## Qué harás
1. Responde estas preguntas según el texto sobre Ferrara:
(a) ¿De qué ciudad es Michelangelo Antonioni?
(b) ¿A los objetos pintados en los cuadros de qué artista recuerdan los pequeños lujos de la ciudad?
(c) ¿A lo largo de cuántos años ha visitado Ferrara quien escribe?
2. Retoma el texto sobre Ferrara y continúalo a partir de su última oración.

## Texto proporcionado
John Berger

Michelangelo Antonioni es de Ferrara, no sólo en el sentido de que nació allí, sino también en otro más complejo, pues esta ciudad o su espíritu está invariablemente presente en su obra. (Me parece incluso que su cara, su peculiar belleza, es una expresión de la ciudad de Ariosto y la Casa de Este.)
Hoy Ferrara es una ciudad extraña llena de pequeños lujos –pequeños de tamaño, joyitas, que recuerdan a los objetos pintados en los cuadros de Cosimo Tura– y dominada por una gran tristeza. Una ciudad donde las chicas se casan jóvenes y se hacen madres y luego las madres se transforman inexplicablemente en madrastras. Una ciudad en la que los padres son unos desconocidos para sus hijos, y donde nada, por más que lo conozca uno, es lo que parece ser, y poco a poco todo termina por alejarse.
No sé por qué digo todo esto, pues no he vivido allí, pero todas las veces que la he visitado a lo largo de cuarenta años no han hecho sino confirmar esta impresión, y cuando empecé a leer los cuentos de Bassani, llegué a la conclusión de que probablemente era cierto. Es una ciudad semejante a una vitrina cuyos cristales están siem pre empañados. ¿Y qué contiene esa vitrina? Un secreto. Tal vez un collar de secretos. O, tal vez, un arma; un arma cruel en ese caso.

## Datos registrados
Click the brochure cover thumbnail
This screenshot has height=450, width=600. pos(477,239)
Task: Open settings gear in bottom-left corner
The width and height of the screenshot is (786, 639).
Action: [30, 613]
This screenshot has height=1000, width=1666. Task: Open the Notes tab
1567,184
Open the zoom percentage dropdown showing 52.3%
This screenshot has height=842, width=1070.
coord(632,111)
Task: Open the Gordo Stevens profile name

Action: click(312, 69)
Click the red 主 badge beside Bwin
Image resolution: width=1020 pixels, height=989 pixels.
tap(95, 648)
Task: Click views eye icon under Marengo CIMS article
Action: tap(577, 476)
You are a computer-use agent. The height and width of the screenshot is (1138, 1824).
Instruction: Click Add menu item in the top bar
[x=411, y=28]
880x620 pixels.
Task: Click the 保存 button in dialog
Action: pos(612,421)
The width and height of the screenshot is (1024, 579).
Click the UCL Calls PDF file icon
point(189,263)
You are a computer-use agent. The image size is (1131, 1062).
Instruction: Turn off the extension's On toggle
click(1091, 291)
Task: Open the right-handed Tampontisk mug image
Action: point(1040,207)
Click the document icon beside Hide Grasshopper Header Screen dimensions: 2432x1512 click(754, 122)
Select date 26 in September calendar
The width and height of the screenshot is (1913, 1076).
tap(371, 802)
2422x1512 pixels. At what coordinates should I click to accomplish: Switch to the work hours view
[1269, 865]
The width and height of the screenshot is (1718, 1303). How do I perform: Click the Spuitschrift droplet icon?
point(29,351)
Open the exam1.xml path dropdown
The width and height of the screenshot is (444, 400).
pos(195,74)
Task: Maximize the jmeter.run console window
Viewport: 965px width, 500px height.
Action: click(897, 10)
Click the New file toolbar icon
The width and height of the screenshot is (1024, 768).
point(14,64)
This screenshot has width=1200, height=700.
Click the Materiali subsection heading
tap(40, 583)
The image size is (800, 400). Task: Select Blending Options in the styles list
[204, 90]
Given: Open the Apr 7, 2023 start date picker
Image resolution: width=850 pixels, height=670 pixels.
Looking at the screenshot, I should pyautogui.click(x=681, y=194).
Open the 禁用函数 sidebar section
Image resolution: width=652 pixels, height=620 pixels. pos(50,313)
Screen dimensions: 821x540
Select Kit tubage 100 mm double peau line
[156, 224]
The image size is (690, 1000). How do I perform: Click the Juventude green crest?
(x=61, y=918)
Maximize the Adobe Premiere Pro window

## Respuestas del ejercicio
1.
(a) De Ferrara.
(b) De Cosimo Tura.
(c) De cuarenta años.

2.
Quien dice Ferrara, dice también el río Po. Otros lugares guardan una intimidad mayor con el río: Cremona, Turín, la pequeña villa de Paesana, ya cerca de su nacimiento, pero Ferrara es su monumento funerario, su lápida. Después de Ferrara, el río empieza a pactar y finalmente a unirse con el más allá. Al final de Gente del Po, un documental de nueve minutos realizado por Antonioni entre 1943 y 1947, el primero de su carrera, aparece maravillosamente tratada esta dimensión del más allá.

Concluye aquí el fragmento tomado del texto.